▶ [Seitenauszug]:
+-------+

Hätte nicht gedacht das Unity auf Platz 1 kommt. Fand das Spielkonzept war echt klasse und die vielen Neuerungen,sowie die (belebte!) Spielwelt. Aber wahrscheinlich kommen die ganzen Votes nur,wegen der technischen Umsetzung.


----------



## MichaelG (1. Januar 2015)

Genau das ist der Punkt bei Unity: Charakter, Level,  Atmosphäre top. Qualitative Umsetzung unterirdisch.

Ich könnte heulen bei dem Potential was  Unity eigentlich hat. Nach der Ezio-Triologie war wohl Unity das Game der Reihe mit dem meisten Potential. Um so ärgerlicher, daß Ubisoft das ganze mit so viel Dampf vor die Wand fährt.


----------



## wertungsfanatiker (1. Januar 2015)

Es ist klar, das dieser Einwand von dir kommt. Ebenso klar ist allerdings - die Wahl zum besten CRPG/Spiel des Jahres ist eine Farce. Es wäre besser gewesen, wenn vielleicht das Adjektiv "beste" weggelassen wäre und stattdessen durch "beliebteste" ersetzt worden wäre. Denn so ist die Wahl irrelevant. Sie wäre nur dann relevant, wenn die Wähler seriös über ALLE erschienenen Spiele/CRPG (und sei es auch nur auf dem PC) urteilen könnten. und das ist wohl kaum der Fall. Daher ist die Wahl zur Enttäuschung des Jahres eben deutlich mehr wert als etwa die Beurteilung was nun das beste wäre.

+-------+

▶ [Gegebene Daten]:
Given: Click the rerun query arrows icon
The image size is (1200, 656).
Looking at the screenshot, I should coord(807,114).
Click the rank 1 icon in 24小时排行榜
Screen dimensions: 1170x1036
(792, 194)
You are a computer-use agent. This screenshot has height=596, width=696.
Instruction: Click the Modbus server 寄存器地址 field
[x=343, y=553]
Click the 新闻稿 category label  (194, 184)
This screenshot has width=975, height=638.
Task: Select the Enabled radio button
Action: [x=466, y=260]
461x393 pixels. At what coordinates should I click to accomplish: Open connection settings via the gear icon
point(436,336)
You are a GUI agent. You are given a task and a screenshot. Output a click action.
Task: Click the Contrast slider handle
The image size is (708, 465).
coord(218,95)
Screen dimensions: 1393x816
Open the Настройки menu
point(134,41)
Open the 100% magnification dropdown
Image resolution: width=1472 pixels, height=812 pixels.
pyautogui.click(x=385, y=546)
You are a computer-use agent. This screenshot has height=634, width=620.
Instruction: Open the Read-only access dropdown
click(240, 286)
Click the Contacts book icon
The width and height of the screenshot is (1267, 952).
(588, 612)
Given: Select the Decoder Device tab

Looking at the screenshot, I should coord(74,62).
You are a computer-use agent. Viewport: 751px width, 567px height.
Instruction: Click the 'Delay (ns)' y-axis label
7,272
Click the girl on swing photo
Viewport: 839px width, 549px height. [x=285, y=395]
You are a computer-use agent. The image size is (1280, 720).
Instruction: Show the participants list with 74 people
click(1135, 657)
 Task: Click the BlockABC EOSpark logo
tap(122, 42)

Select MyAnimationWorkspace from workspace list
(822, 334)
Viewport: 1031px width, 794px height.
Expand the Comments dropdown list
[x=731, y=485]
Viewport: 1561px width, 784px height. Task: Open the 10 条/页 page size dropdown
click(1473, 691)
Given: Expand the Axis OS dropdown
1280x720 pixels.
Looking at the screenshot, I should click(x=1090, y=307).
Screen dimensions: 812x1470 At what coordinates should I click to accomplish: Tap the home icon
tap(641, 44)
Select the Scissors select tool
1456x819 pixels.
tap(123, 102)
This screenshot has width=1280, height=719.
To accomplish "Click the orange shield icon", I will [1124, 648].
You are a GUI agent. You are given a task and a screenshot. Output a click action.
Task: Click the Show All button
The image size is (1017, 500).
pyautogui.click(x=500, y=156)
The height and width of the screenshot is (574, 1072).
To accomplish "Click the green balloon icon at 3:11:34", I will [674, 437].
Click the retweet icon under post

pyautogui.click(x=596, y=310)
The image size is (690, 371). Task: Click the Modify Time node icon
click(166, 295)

+-------+

▶ [Aufgaben]:
a. Wiederhole wortgetreu den Abschnitt aus dem Seitenauszug, der mit „## MichaelG (1.“ beginnt und mit „wertungsfanatiker (1. Januar 2015)“ endet.
b. Sammle aus den Einträgen jede Zeile, in der die Zeichenfolge „This“ vorkommt, und gib sie unverändert wieder.
Der Seitenauszug und die Einträge haben unterschiedliche Quellen.

▶ [Lösungen]:
a.
## MichaelG (1. Januar 2015)

Genau das ist der Punkt bei Unity: Charakter, Level,  Atmosphäre top. Qualitative Umsetzung unterirdisch.

Ich könnte heulen bei dem Potential was  Unity eigentlich hat. Nach der Ezio-Triologie war wohl Unity das Game der Reihe mit dem meisten Potential. Um so ärgerlicher, daß Ubisoft das ganze mit so viel Dampf vor die Wand fährt.


----------



## wertungsfanatiker (1. Januar 2015)

b.
You are a computer-use agent. This screenshot has height=596, width=696.
This screenshot has width=975, height=638.
You are a computer-use agent. This screenshot has height=634, width=620.
This screenshot has width=1280, height=719.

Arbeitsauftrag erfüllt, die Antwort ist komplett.